The author studies the existence problem for a classical solution to the Cauchy problem for the heat equation \[ u_t = u_{xx}+f(x,t) \quad \text{for}\quad t>0, \qquad\qquad u(x,0)= \varphi(x) . \] A classical solution is a function \(u(x,t)\) that is continuous for \(t\geq 0\), has continuous derivatives \(u_t\) and \(u_{xx}\) for \(t>0\), and satisfies the above equation and initial condition. In a standard way, the author reformulates the above problem as the problem of characterizing the range of the linear operator \(L\: u \mapsto (f,\varphi)\), where \(f(x,t)=u_t-u_{xx}\) for \(t>0\) and \(\varphi (x)= u(x,0)\). The domain of \(L\) is the set \(C(\overline{\mathbb R^2_+})\cup C^{2,1}_{x,t}(\mathbb R^2_+)\). Obviously, the range of \(L\) consists of pairs of functions \(f\) and \(\varphi\) for which there exists a classical solution to the original problem.
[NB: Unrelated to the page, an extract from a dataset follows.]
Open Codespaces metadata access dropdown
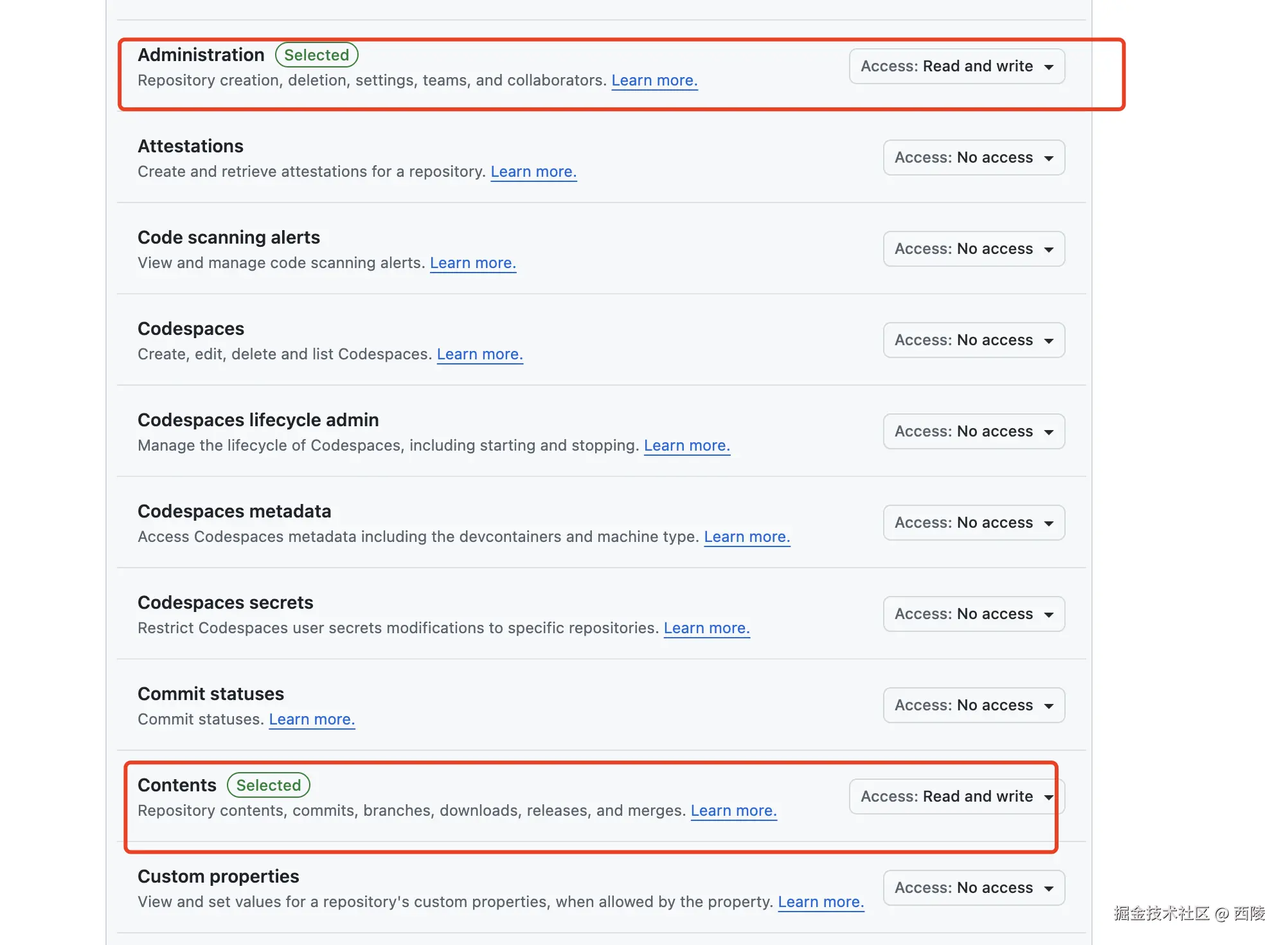This screenshot has width=1288, height=945. (x=973, y=523)
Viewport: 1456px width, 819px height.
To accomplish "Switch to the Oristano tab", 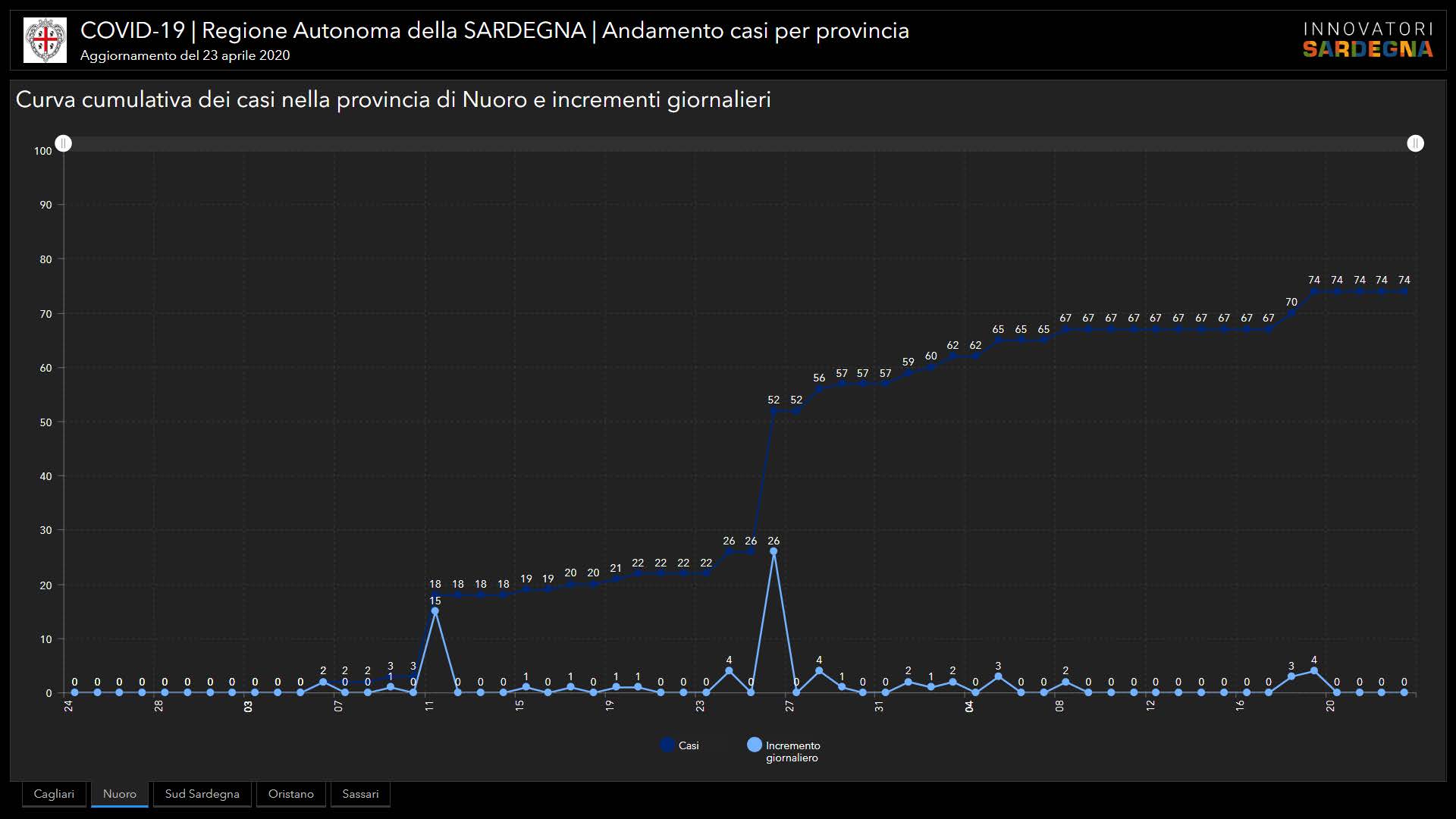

In the article under review, the author uses an arbitrary continuity modulus \(\omega\) for constructing weighted norm linear spaces \(\mathcal D_\omega\) and \(\mathcal R_\omega\) such that \(L\) is an isomorphism between \(\mathcal D_\omega\) and \(\mathcal R_\omega\). The results obtained generalize results by \textit{V.~S.~Belonosov} [Mat. Sb., Nov. Ser. 110(152), 163-188 (1979; Zbl 0434.35056)] who has used weighted Hölder norms for describing subspaces that are isomorphic under \(L\).